このタイミングで担当を卒業することに、悔いは何もないんですよ。こんなに沢山の試合を担当させていただいて感謝しかありません。ここ10年くらいは、いつ担当を引き継ぐのが良いのだろうかとずっと考えていました。
昨年、担当2000試合を達成したことが良い区切りだと感じたので「辞めようと思います」と球団に伝えさせていただき、相談の上で今年を最後にいたしました。自分で終わりの時期を決めさせていただいたのも、本当に有難い話です。
自分が担当しなくなっても特に何事もないだろうと思っていたのですが、発表後は想像を超える反響でした。
沢山お手紙も届きましたし、球場でファンの方に声もかけていただいて。「小さい頃、マリンに来た時から谷保さんの声でした」と言って下さる方が多くて、嬉しかったですねぇ……。今度はその方のお子さんが来ていて、こうしてマリーンズファンが繋がっていくんだなと感慨深くもなりました。
今年、やっぱり忘れられないのはレギュラーシーズンの本拠地最終戦。最後のアナウンスは感極まって、堪えられませんでした。泣きが入ると喋れなくなるので、絶対に泣かないと決めていたんですけど……。花束をグラウンドでいただく流れも「そういうのはやらないから大丈夫!」と職員に言われていたのに、行くの?!ってビックリしました。
ファンの皆さんに「谷保」の名前をコールしていただいて、後で思い返したら今以上にありがたく感じるだろうなと思っています。これから先、名前を呼ばれることなんて出席確認くらいだと思っていたのに、まさかあんな光景を見させていただけるとは。

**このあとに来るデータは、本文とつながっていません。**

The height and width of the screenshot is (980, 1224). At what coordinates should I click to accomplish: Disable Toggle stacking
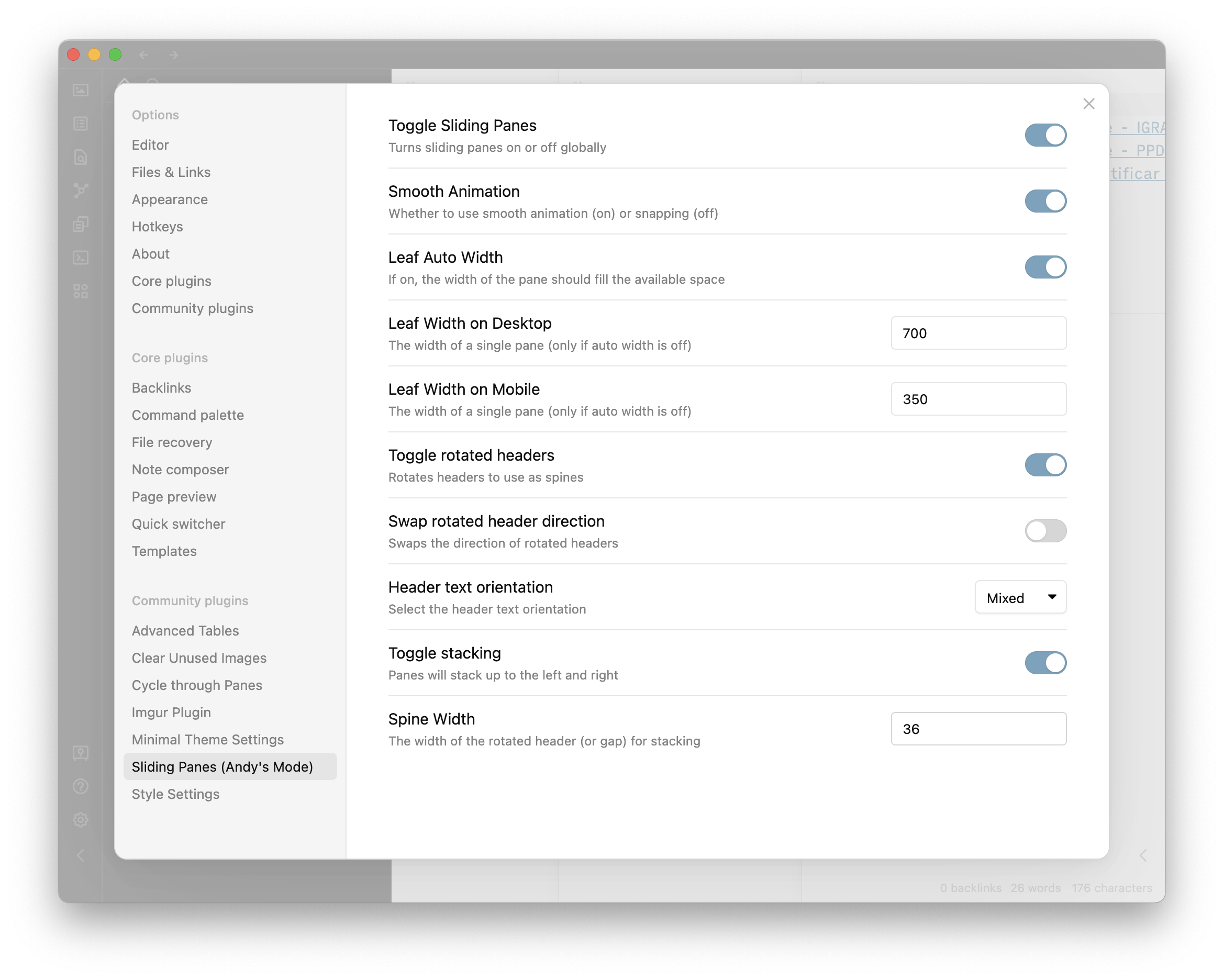1045,663
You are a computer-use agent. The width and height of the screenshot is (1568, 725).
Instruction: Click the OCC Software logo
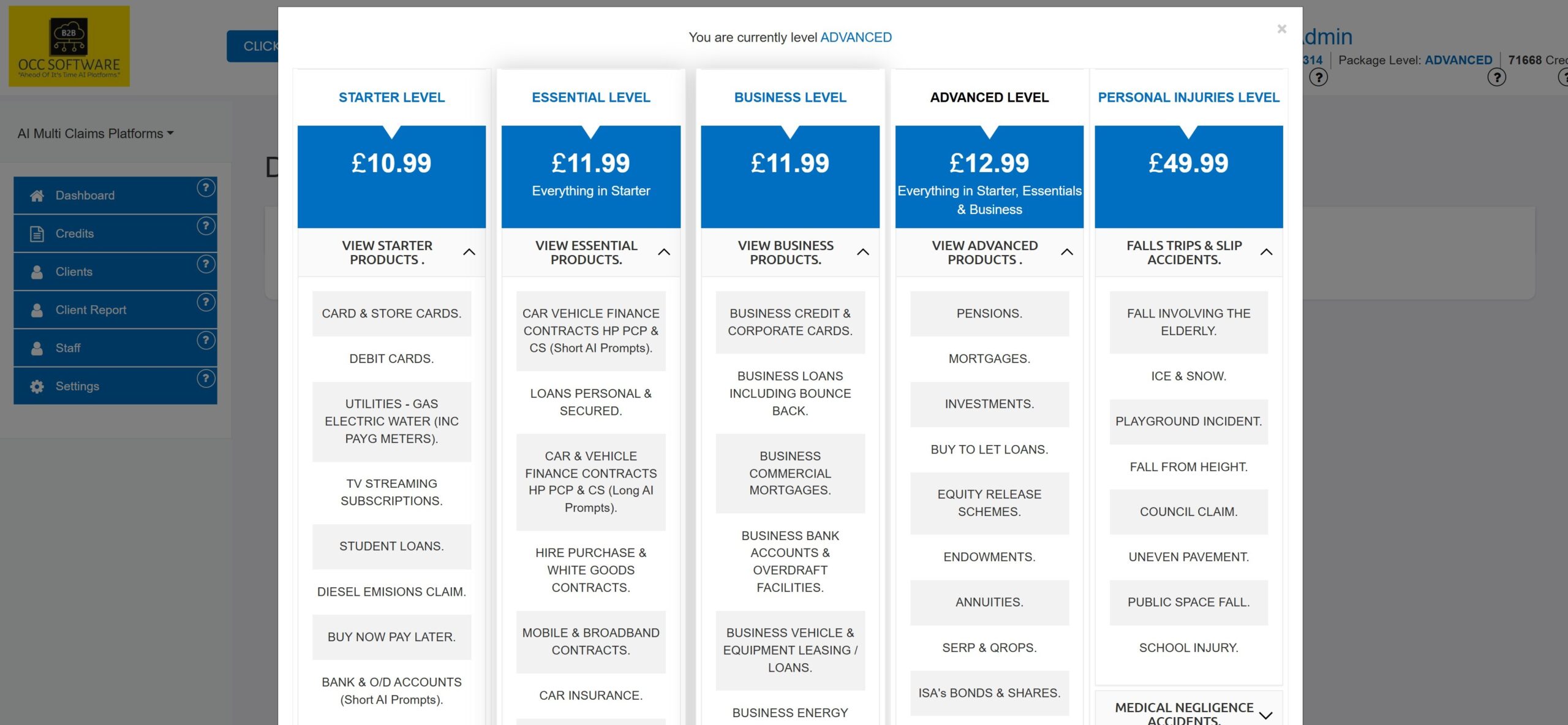(x=69, y=47)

担当33年、私はマリンスタジアムとともに生きてきたようなもの。マリンスタジアムは同志みたいなものです。長くこの球場に住み着きすぎたのかなとも思うけれど、共に歩んで来たなと、今になって実感します。記憶に残る試合は沢山あるし、滅多に遭遇しない完全試合も目撃できました。一昨年、マリンスタジアム通算1000勝をカウントダウンして、皆さんと一緒に節目を迎えられたのは特に嬉しかったです。